Afirmou que, sem qualquer respaldo científico, e até mesmo de forma contraditória à conduta praticada por ocasião da assinatura do termo de compromisso socioambiental, os autores advogariam a tese de que os parâmetros trazidos pela Portaria nº 2.914/2011, do Ministério da Saúde, não poderiam balizar o controle de qualidade da água do Rio Doce, tendo em vista o quadro de anormalidade instalado pela passagem da “onda de rejeitos e lama”, bem como a imprestabilidade da Resolução CONAMA nº 357/2005 para funcionar como instrumento de aferição do potencial de risco dos contaminantes presentes no Rio Doce, já que sua metodologia não conseguiria distinguir entre “as substâncias que afetam a saúde humana e as inertes”.

Apesar de considerar louvável a preocupação externada pelo Parquet, consignou que a desconfiança por ele lançada sobre as instituições que exercem a atividade de fiscalização e controle da qualidade e potabilidade da água na região de Colatina não mereceria guarida, pelo menos não em cognição rasa, porquanto a tese sustentada na inicial não se encontraria respaldada, minimamente, por um estudo técnico capaz de evidenciar a imprestabilidade ou contaminação da água tratada pelo SANEAR.

Ressaltou que não haveria no seio da Administração Pública (ou dos centros acadêmicos consultados, como, por exemplo, Universidade Federal de Minas Gerais) qualquer espécie de dúvida quanto à qualidade e potabilidade da água tratada, a qual, frisou, viria passando por um processo constante de controle de qualidade, o que afastaria, pelo menos nessa fase embrionária da relação processual, aplicação do princípio da precaução. Neste sentido o teor da declaração da Fundação Nacional de Saúde (fl. 1679), do parecer técnico da Gerência Estratégica de Vigilância em Saúde (fl. 1680), órgão vinculado à Secretaria Estadual de Saúde, do parecer do Departamento de Engenharia Sanitária e Ambiental da Universidade de Minas Gerais (UFMG – doc. Anexo) e do parecer emitido pela Companhia Espírito Santense de Saneamento (CESAN), subscrito por profissionais de engenharia química e por químicos (fl. 1677).

***

### ENUNCIADO A:
Com base no trecho, explique por que não se aplicou o princípio da precaução nessa fase inicial do processo.
### ENUNCIADO B:
Que universidade o trecho cita como exemplo de centro acadêmico consultado?
### ENUNCIADO C:
Liste todos os órgãos e entidades cujas declarações ou pareceres o trecho menciona como apoio à qualidade da água tratada.
Responda usando só o que está no trecho.

***

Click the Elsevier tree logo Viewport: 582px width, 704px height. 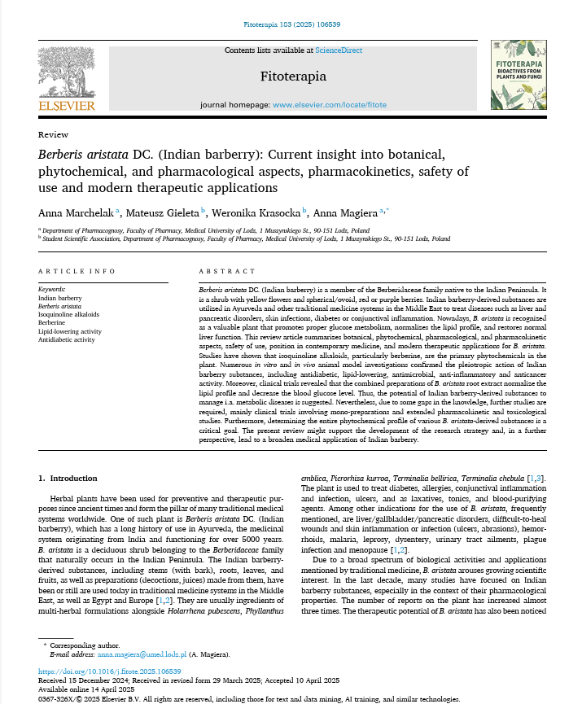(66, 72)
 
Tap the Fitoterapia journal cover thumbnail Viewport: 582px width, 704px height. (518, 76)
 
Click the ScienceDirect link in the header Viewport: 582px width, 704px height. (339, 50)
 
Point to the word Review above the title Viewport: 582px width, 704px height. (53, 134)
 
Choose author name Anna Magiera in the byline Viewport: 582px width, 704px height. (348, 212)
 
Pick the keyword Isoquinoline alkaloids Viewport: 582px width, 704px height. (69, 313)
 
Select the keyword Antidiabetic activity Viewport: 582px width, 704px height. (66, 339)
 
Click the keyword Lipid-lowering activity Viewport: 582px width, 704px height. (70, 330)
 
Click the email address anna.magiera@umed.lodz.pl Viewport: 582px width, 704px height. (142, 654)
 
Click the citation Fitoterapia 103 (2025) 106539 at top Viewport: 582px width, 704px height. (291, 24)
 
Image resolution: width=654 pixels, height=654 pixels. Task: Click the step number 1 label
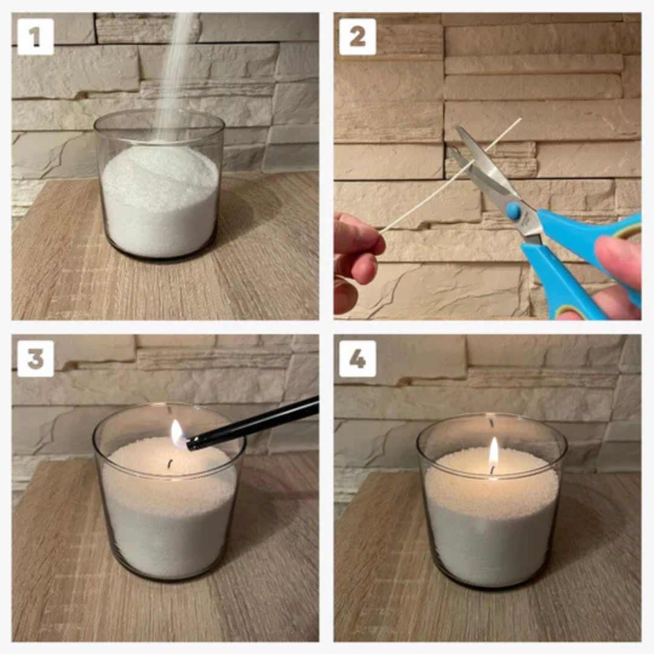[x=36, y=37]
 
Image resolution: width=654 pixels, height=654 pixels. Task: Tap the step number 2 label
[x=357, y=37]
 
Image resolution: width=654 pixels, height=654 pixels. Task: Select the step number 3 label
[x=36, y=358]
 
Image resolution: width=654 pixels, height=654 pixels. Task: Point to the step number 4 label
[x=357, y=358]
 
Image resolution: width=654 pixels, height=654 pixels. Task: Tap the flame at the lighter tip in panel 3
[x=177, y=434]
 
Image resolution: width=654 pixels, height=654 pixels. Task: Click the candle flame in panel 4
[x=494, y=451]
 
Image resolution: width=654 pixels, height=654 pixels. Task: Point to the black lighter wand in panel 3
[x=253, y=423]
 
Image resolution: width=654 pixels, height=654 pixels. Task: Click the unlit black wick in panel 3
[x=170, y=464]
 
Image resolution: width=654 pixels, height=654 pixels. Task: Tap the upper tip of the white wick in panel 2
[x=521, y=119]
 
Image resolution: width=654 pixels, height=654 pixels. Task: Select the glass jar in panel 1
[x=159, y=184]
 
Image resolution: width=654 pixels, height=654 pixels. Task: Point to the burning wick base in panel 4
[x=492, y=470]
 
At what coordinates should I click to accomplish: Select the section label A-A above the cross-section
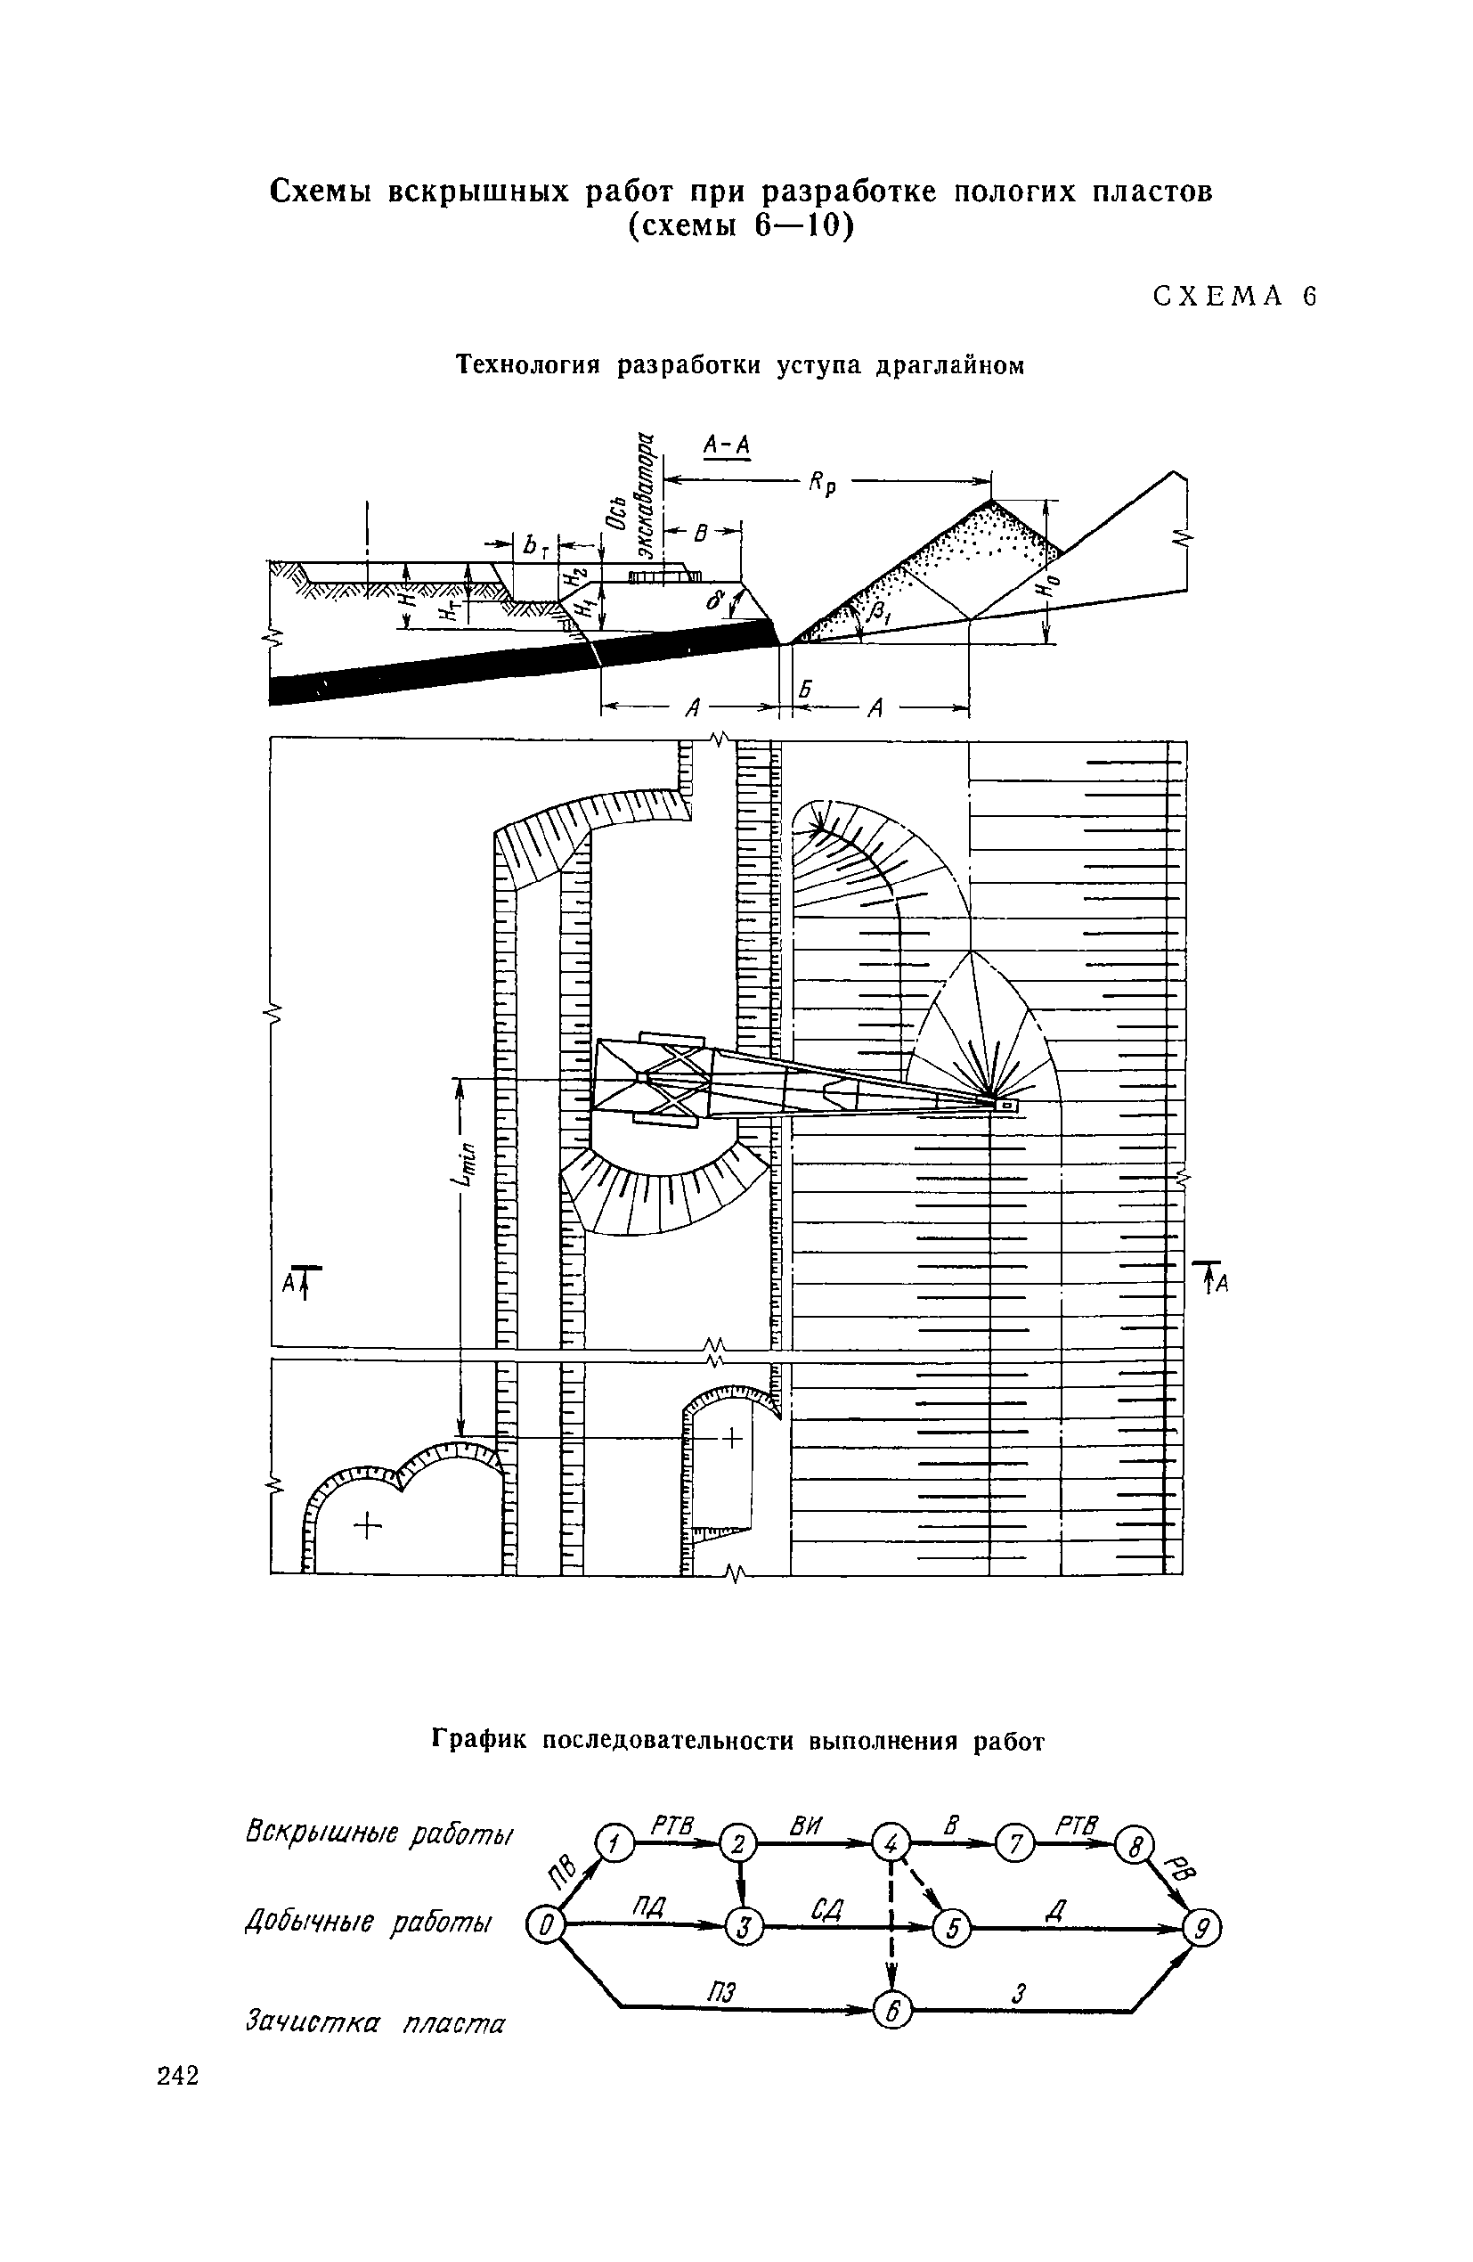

***

### RESPOSTA CORRETA A:
Porque não haveria dúvida na Administração Pública, nem nos centros acadêmicos consultados, sobre a qualidade e a potabilidade da água tratada. Essa água passaria por um controle de qualidade constante.

### RESPOSTA CORRETA B:
A Universidade Federal de Minas Gerais.

### RESPOSTA CORRETA C:
- Fundação Nacional de Saúde
- Gerência Estratégica de Vigilância em Saúde
- Departamento de Engenharia Sanitária e Ambiental da Universidade de Minas Gerais (UFMG)
- Companhia Espírito Santense de Saneamento (CESAN)